O presidente da Abrasco defende que a transformação do padrão tecnológico não será instantânea ou automática. A alternativa é o empoderamento da população, com a superação da aplicação meramente técnica do conhecimento científico e a ampla difusão dos conteúdos científicos. “É necessário que haja a tradução do conhecimento para que as pessoas possam de fato compreender como funcionam as tecnologias”, exemplifica Portela.
Ele sustenta que as tecnologias são ambivalentes, ou seja, ainda que tenham sido criadas para promover certos valores ou alcançar determinados propósitos, podem ser revertidas para outros valores e outros propósitos. Existem potencialidades que estão suprimidas por interesses particulares, que impedem que os usuários exerçam sua criatividade e identifiquem novas possibilidades das tecnologias. “Um exemplo é a internet, cujo padrão de propriedade industrial representa um entrave ao desenvolvimento de suas potencialidades”, explica.
BASE TEÓRICA – Portela apresentou três teorias desenvolvidas pelo filósofo da tecnologia, Andrew Feenberg: a teoria instrumental, a substantiva e a crítica.

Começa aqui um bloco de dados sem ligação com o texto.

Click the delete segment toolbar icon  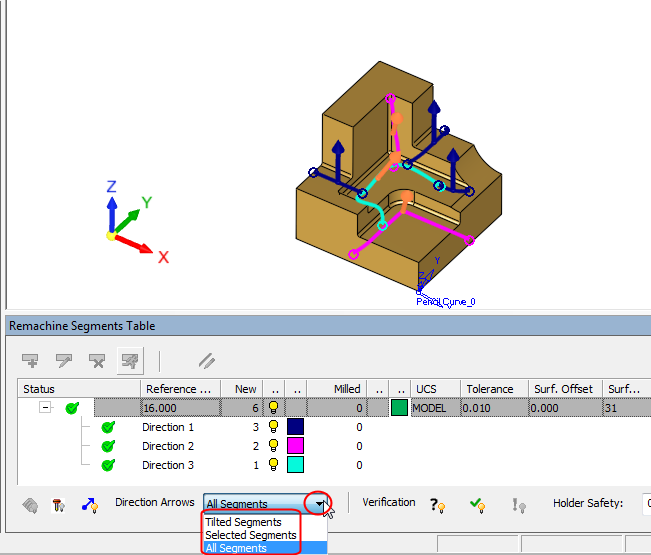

De acordo com a primeira, a tecnologia é sempre neutra do ponto de vista de valores e propósitos: apenas a sua utilização pode qualificada como boa ou má, adequada ou inadequada. Essa teoria peca pela ingenuidade, ao crer que as tecnologias são criadas e desenvolvidas sem visar a fins determinados e a interesses particulares. A teoria substantiva, ao contrário, sabe que as tecnologias carregam valores sociais e propósitos específicos, mas não percebe que esses valores e propósitos são humanos e históricos e não imanentes às tecnologias.

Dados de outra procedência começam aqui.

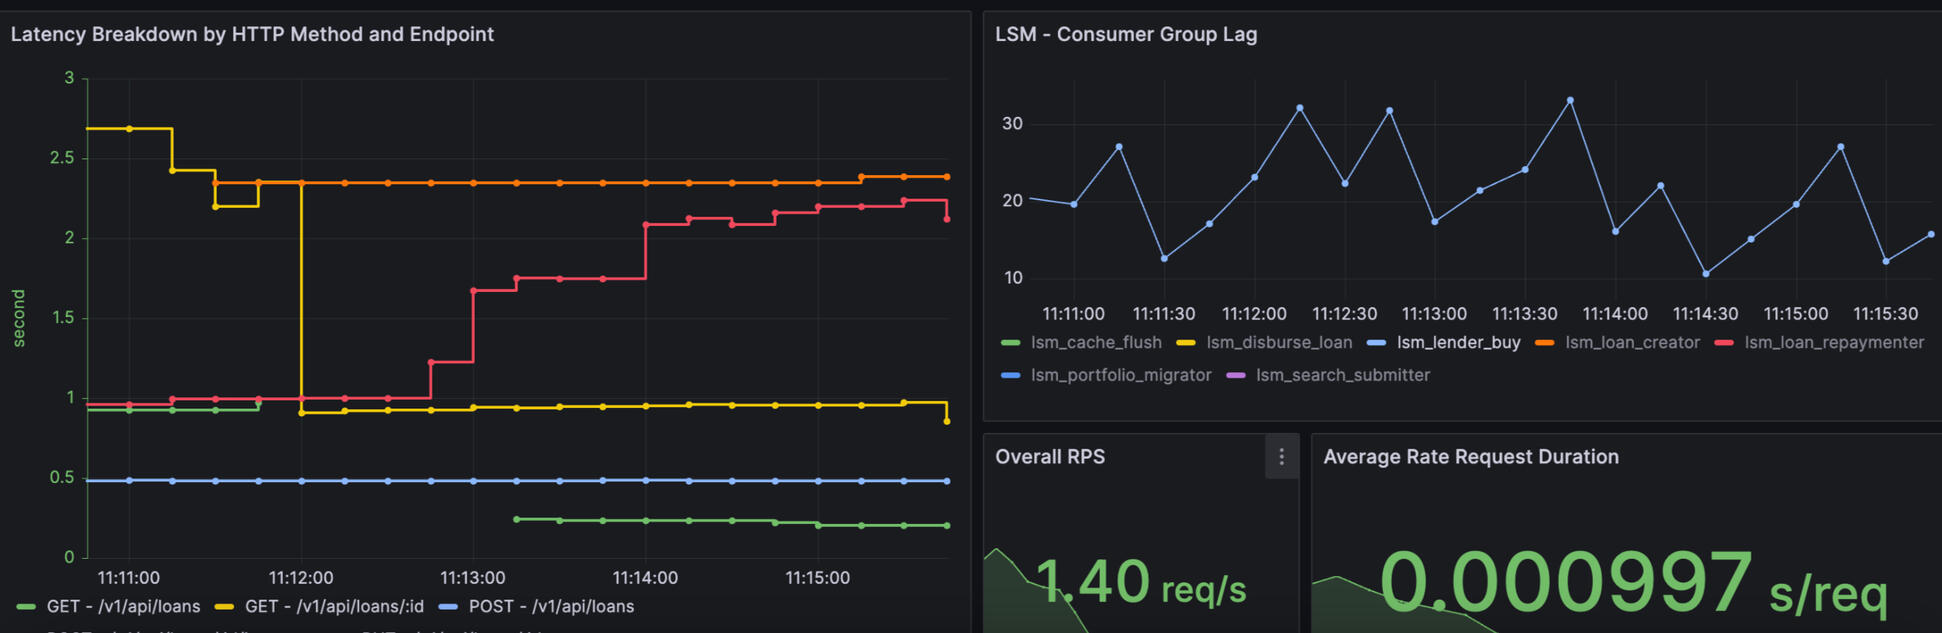
Task: Toggle GET - /v1/api/loans/:id series visibility
Action: point(334,607)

A teoria que mais agrada ao presidente da Abrasco é a teoria crítica, que reconhece a não-neutralidade axiológica das tecnologias, mas acredita no poder das pessoas em determinar os valores carreados pelas tecnologias. Nesse sentido, assim como podem visar apenas ao lucro econômico de alguns ou ao controle dos trabalhadores pelos capitalistas, as tecnologias podem ser desenvolvidas para a promoção da igualdade, da democracia e da liberdade.
Ele afirma que, desde a Revolução Industrial, os impactos das novas tecnologias apresentam dois lados: positivo e negativo. Houve aumento da expectativa de vida, progressos na comunicação, no transporte e em outros setores. “O desenvolvimento tecnológico melhorou muitas coisas, mas trouxe consequências negativas e desastrosas, como os impactos ambientais, aquecimento global, aumento das desigualdades sociais, má distribuição e concentração de riquezas”, acrescenta. No caso das tecnologias de saúde, há muitos efeitos positivos de prevenção e tratamento de doenças, mas também inúmeros casos de iatrogenia – complicações causadas ou resultantes de tratamento médico – como a aspirina, que é a principal causa de hemorragia digestiva alta. “Note-se que os efeitos negativos se produzem mesmo nos usos terapêuticos”, explica.
CUSTO E DESIGUALDADE – O presidente da Abrasco afirma que a relação custo efetividade das tecnologias de saúde tem sido problemática, enquanto o custo aumenta, a efetividade diminui. Ele conta que pequenos grupos de médicos, engenheiros e economistas de grandes empresas determinam quais tecnologias merecem receber investimentos para o seu desenvolvimento. “Em geral, adotam apenas dois critérios para tomar a decisão – desirability e affordability – que podem ser traduzidos em uma só pergunta: há mercado para essa potencial nova tecnologia?”, afirma.
Portela explica que a incorporação de tecnologias é a causa das despesas crescentes dos sistemas de saúde. “Obedece uma ordem econômica, mais do que uma racionalidade técnica”, diz. A reflexão revela a desigualdade no acesso às tecnologias, que estão concentradas em determinadas áreas, negligenciando outras. “No caso do Sistema Único de Saúde (SUS), a incorporação de tecnologias obedece à lógica do mercado que privilegia o tratamento sintomático e negligencia a prevenção de doenças e a promoção da saúde”, conclui.